===== 原文資料
今日は 自分の住んでいる地域の粗大ゴミの日なのです
そのごみを ひろいにいくのが 私の仕事です
ちゃう ちゃう ひろいにいくのが・・・
いまの私なのです
こうしてこんなことを書いていますと なんだか
気持ちが暗くなります

子どもがおなかがいたいといっているのに
これですからね 私は画家になろうとがんばっているはずなのに
ゴミ拾いに熱中しちゃって
だから 自転車はすいすい走っていますが 道中はかなりつらいのです
ゴミ女 物集女 私の気持ちはどろだらけ そんなかんじ
短歌でもつくれそうです
6年ぐらい こういうことをやっています
こどもは5人
悲しくてうれしい私のくらしぶりです
 
さて 悲しいのはこれくらいにして
あっ!いよいよ現場です 見えてきました
さっきからゴミゴミと私は連呼していますが
この山を見つけますと
夫のこともお腹の痛い子どものことも
なにもかも こう ぱーっと忘れてしまいます

自分はここを 宝の山とおもっていまして
自転車は いつもより はやくこぎ 気持ちは
とんでいます
ここには ゴミを集めるプロの収集人がきています
なじみのおっちゃんおばちゃんたちです
「よう きたか」
==========
■ 作業内容 ■
A - 粗大ゴミ拾いの文章によると、筆者はゴミ拾いを何年ぐらい続けていますか。
B - 粗大ゴミ拾いの文章を、最後の「よう きたか」の後から続けて書いてください。
===== 提供情報
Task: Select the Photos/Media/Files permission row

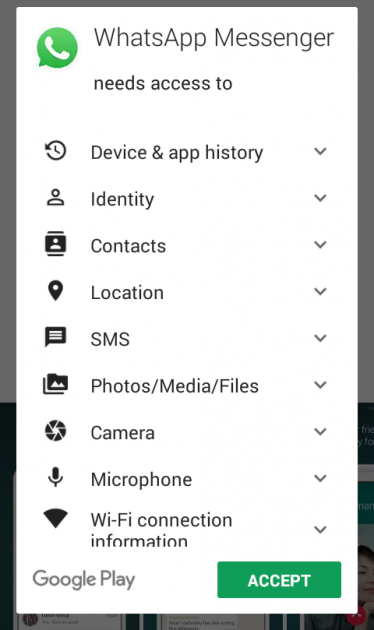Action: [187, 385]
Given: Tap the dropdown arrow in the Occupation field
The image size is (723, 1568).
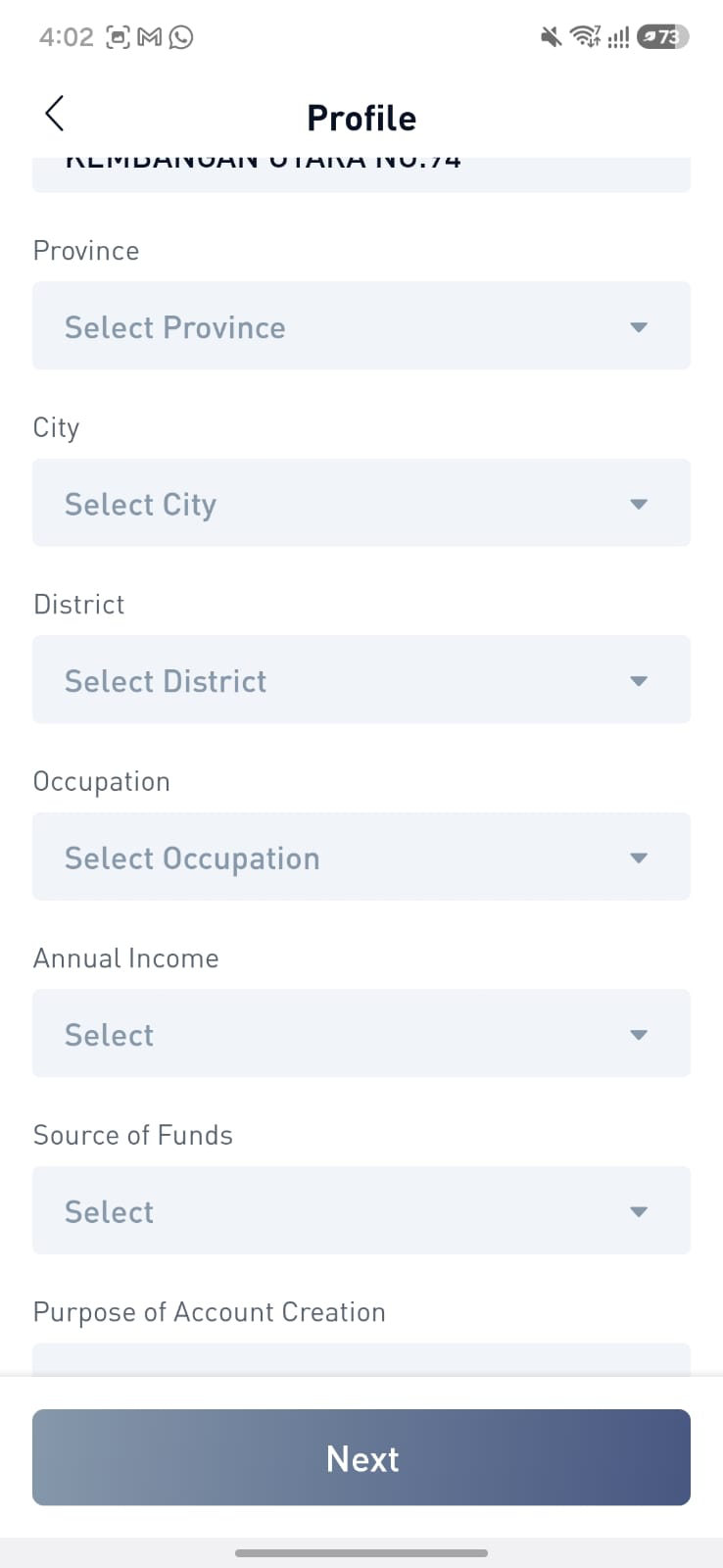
==========
■ 回答 ■
A - 6年ぐらいです。

B -
いそがしく手をうごかしながら おっちゃんは
むかえてくれるというか 私は「おはよー」とか
「うん」とかいいます
ただしおっちゃんたちがさがしているものと
私の探すものとはちがいます 競合することはないです

ゴミの山をのぞいたり ぐるっとまわったり ひっぱりだしたり
宝探しは 私の場合 こういうことなんですね
理窟抜きに ほんまにうれしいのです

子どもをおんぶして行っているときもありました
もう汗だくですよ でも 子どももこの宝探しについいて行くのが
すきなのは 背中でぴょんとするのでよくわかります

今日は背もたれのある子どもの椅子が欲しいのです
あいにく どのゴミの山にもありませんでした
ゴミの山は 何山もあるのです
それは しかたのないこと 長年の経験で あっさりとあきらめます
それより予想外のめずらしいものとか おもちゃとかに出会えるのが
こういうことのだいごみなのです
大袈裟ですか?

ーさて こんな経験が 何年もたって なにか人生勉強になったのかって?
それが なってるんですよ
ひろったもので オブジェを作ったり縫ったり じぶんのアートは
がぜんひろがりました ひろがりすぎて 「君何をやりたいの?」
ということでもありますが
それとか ほんまにうれしいことは こういうことなんやと
うれしいことの真実を 知ったってことかな おかしいですか?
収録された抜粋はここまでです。